**Text passage**
━━━━━━━━━━

Where the customer sees damage to packaging on receipt of the delivery, he should obtain written confirmation of the damage from the transport company on acceptance of the goods and notify PARAGON, without delay, that acceptance is subject to reservation due to the damaged packaging. Transport damage which is only discovered after the goods have been unpacked, should be reported to PARAGON, in writing, within 3 days (postmark date is sufficient). The failure to comply with this request does not result in the restriction or loss of any rights to claim under warranty.

§ 7 Lien





We shall retain a lien over the delivered goods until payment in full of the purchase price. Where accounts are still outstanding from goods which have been delivered, or where goods have not yet been delivered, the customer shall be obliged to notify us, without delay, of any change in the address of his residence or place of business.

━━━━━━━━━━

**Request A**
Write out, word for word, everything in the delivery and lien terms above from "We shall retain" down to "place of business.".
**Request B**
Recast the paragraph of the delivery and lien terms that begins "Where the customer sees damage to packaging" as a short bulleted list, keeping its main facts.
**Request C**
Carry on the delivery and lien terms from the point at which the passage above ends.

**Source material**

━━━━━━━━━━

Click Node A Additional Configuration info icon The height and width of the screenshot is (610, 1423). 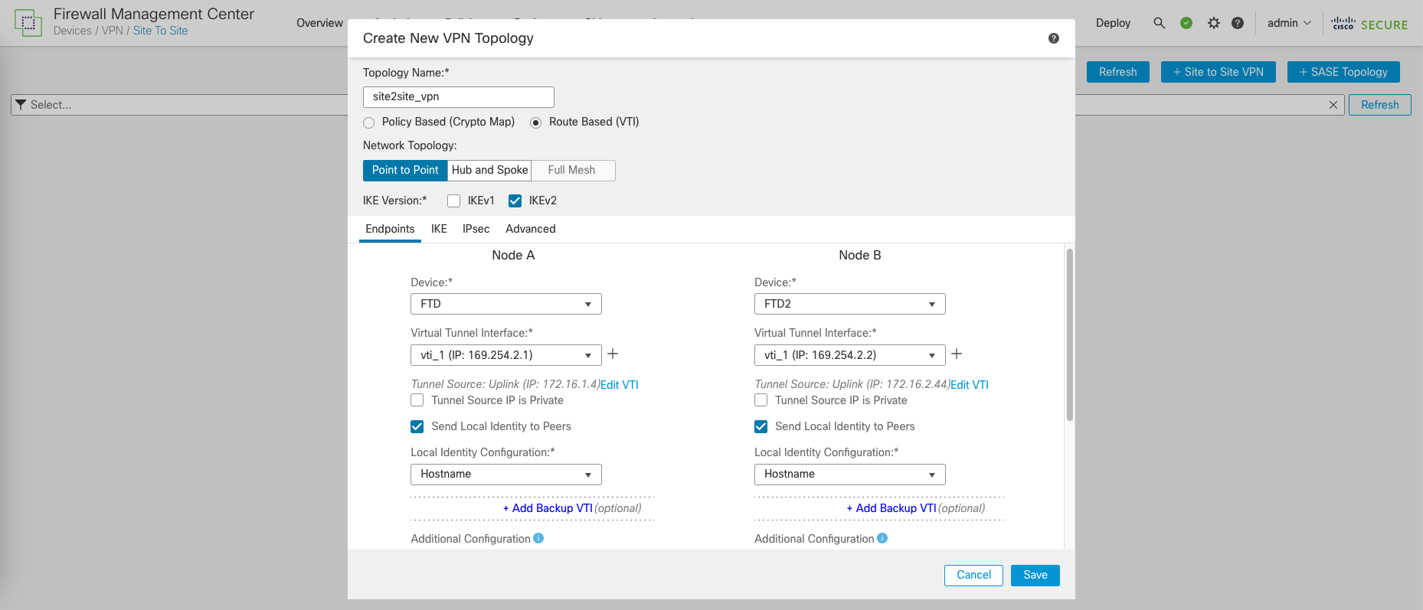pos(538,538)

━━━━━━━━━━

**Exercise answer A**
We shall retain a lien over the delivered goods until payment in full of the purchase price. Where accounts are still outstanding from goods which have been delivered, or where goods have not yet been delivered, the customer shall be obliged to notify us, without delay, of any change in the address of his residence or place of business.

**Exercise answer B**
- If the packaging is visibly damaged on delivery, the customer should obtain written confirmation of the damage from the transport company when accepting the goods.
- The customer should notify PARAGON without delay that acceptance is subject to reservation because of the damaged packaging.
- Transport damage discovered only after unpacking should be reported to PARAGON in writing within 3 days; the postmark date is sufficient.
- Failure to comply does not restrict or forfeit any rights to claim under warranty.

**Exercise answer C**
§ 8 Contracts with traders, public bodies, publicly-owned corporations





With respect to contracts with traders, public bodies, or publicly-owned corporations, the following special rules apply: Until all outstanding claims against the purchaser, to which we are or will become entitled, on any legal basis, have been settled (including all outstanding balance claims from the current account), we shall be granted the following rights and guarantees, which shall be released at our request, provided their value persistently exceeds the outstanding claims by more than 20%. We shall retain title to the goods. Any processing and remodelling shall be effected for us as manufacturer but without giving rise to any obligation on our part. Where our (co-)ownership ceases to exist due to amalgamation of the product, it is hereby agreed that the purchaser's (co-)ownership of the integrated item passes to us in proportion to the value (invoice value).

The purchaser shall preserve (co-)ownership free of charge. Goods, of which we have (co-) ownership, shall be referred to hereinafter as reserved-title goods. The purchaser is entitled to process and sell the reserved-title goods in the usual course of business provided it is not in default. Pledging or assigning the goods as collateral is not permitted. By way of security, the purchaser hereby assigns to us, in full, claims arising from resale or some other legal basis (insurance, tort) in relation to the reserved-title goods (including all outstanding balance claims from the current account). We give revocable authorisation to the purchaser to recover the claims assigned to us, in its own name, for a third-party account. This authorisation to effect recovery may be revoked if the purchaser fails to properly comply with its payment obligations.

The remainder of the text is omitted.